**WORK ORDER:** Make an exact copy, from the records below, of the lines from the line containing "Where should I" to the line containing "Given: Close the ink writing tools (关闭墨迹书写工具)", both lines included, excluding pictures.

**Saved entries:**

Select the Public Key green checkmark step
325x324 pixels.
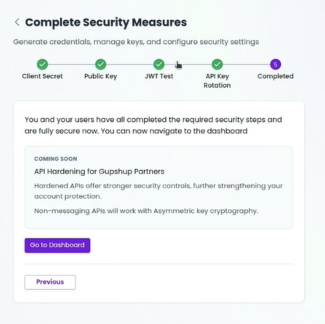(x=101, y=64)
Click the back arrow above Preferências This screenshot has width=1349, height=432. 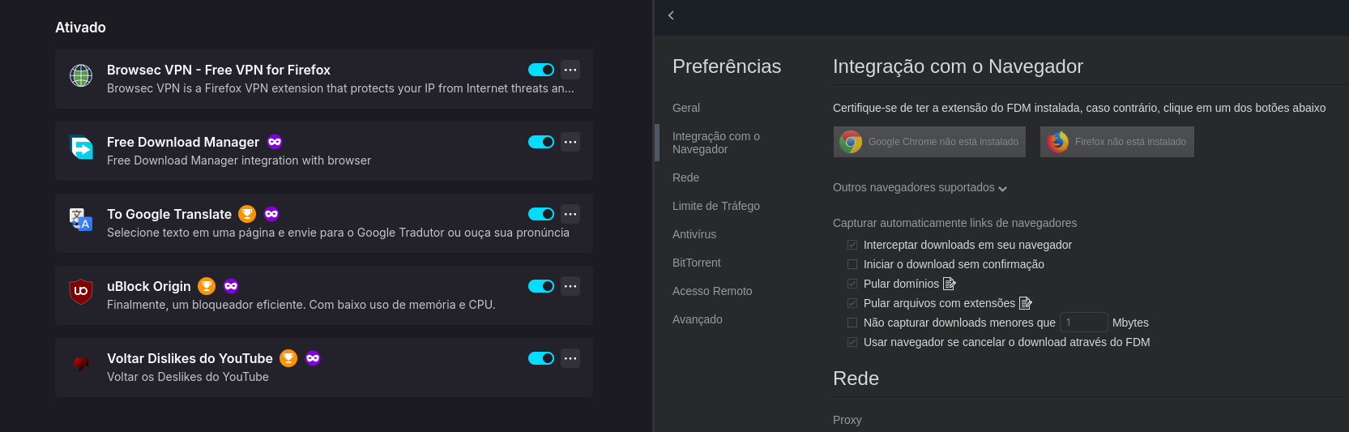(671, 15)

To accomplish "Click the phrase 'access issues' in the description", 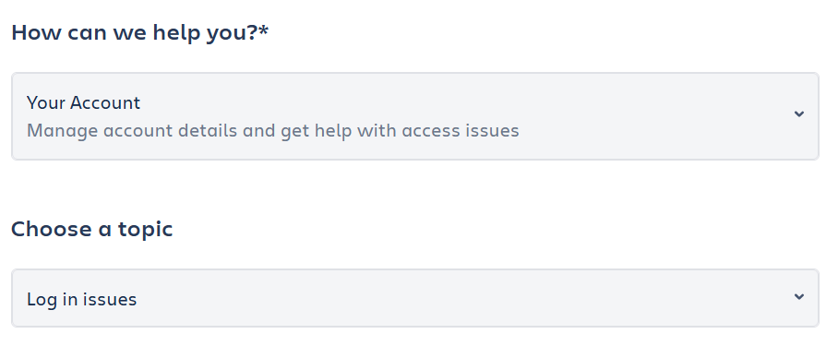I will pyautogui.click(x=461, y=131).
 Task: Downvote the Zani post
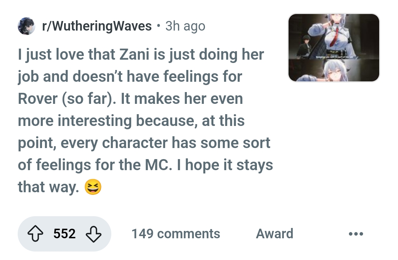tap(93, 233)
--
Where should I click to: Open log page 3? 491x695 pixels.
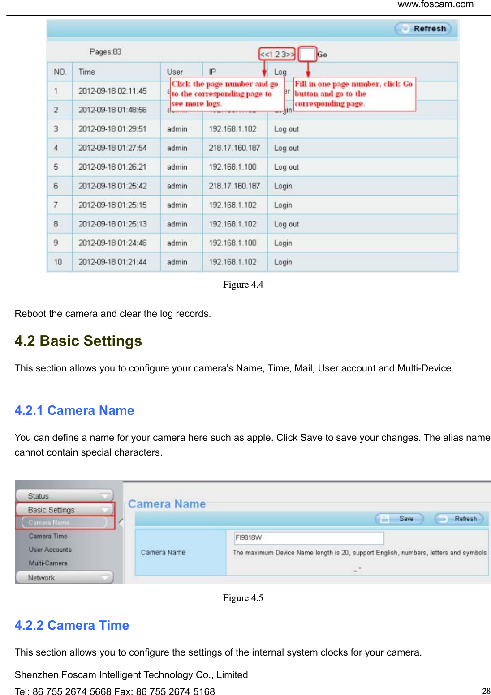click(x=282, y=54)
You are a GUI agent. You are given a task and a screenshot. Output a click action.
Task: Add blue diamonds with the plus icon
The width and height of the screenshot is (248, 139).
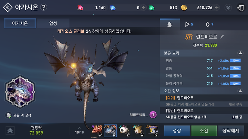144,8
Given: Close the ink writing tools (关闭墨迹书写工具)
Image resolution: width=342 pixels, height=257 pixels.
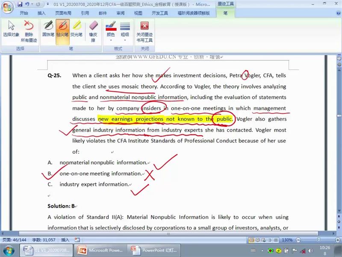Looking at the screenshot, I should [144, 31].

**ANSWER AREA:**
Where should I click to: Open log page 3? 491x695 pixels.
click(x=282, y=54)
You are a GUI agent. You are given a task and a screenshot. Output a click action.
Task: Add blue diamonds with the plus icon
The width and height of the screenshot is (248, 139).
144,8
Given: Close the ink writing tools (关闭墨迹书写工具)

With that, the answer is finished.